While none of these studies have been done yet on humans, it’s evident to anyone who has ever dieted before that an increase in vegetable consumption usually leads to better health.

What’s impressive about microgreens is their ability to give you a high dose of what’s good for you without the high volume needed by mature plants. These nutrients also come in a highly bioavailable form, which means that your body can easily absorb the nutrients in microgreens because they are food, and easily digestible. You can’t get that same benefit from a supplement off of a shelf.

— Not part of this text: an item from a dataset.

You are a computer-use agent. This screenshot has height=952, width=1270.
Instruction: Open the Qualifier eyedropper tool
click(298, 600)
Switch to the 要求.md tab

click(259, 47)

Types of Microgreens & How to Eat Them

The following is a quick preview of the most common types of plants used for microgreens:

  • Brassicaceae family: Cauliflower, broccoli, cabbage, watercress, radish, and arugula
  • Amaryllidaceae family: Garlic, onion, leek
  • Cucurbitaceae family: Melon, cucumber, and squash
  • Apiaceae family: Dill, carrot, fennel, and celery
  • Asteraceae family: Lettuce, endive, chicory, and radicchio
  • Amaranthaceae family: Amaranth, quinoa swiss chard, beet, and spinach
  • Rice
  • Oats
  • Wheat
  • Corn
  • Barley
  • Legumes: chickpeas, beans, and lentils

As with any food you prepare at home, the risk of food-borne illness is a little higher.

Microgreens don’t require as much humidity to grow as sprouts, and so the risk of E. coli and Salmonella are much lower. Buying seeds and some supplies from reputable companies seems to reduce the risk of contamination and ensure the highest quality taste.

There are as many ways as there are foods to get microgreens into your diet.

Of course, the way to get the most nutrients out of them is by eating them raw.

  • Put them in wraps or sandwiches, on salads, and in curries or soups.
  • Cook them in a quiche or blend them in a smoothie.
  • Use microgreens as a garnish on tacos or scrambled eggs.

Just try them! Soon, you will find your favorites and use them over and over again.

Bringing it Home

Microgreens are like super vegetables. You wouldn’t want to replace your diet with them entirely. However, with a little addition of these tender greens every day, you will find yourself getting healthier and healthier; not to mention adding new tastes and variety to your food!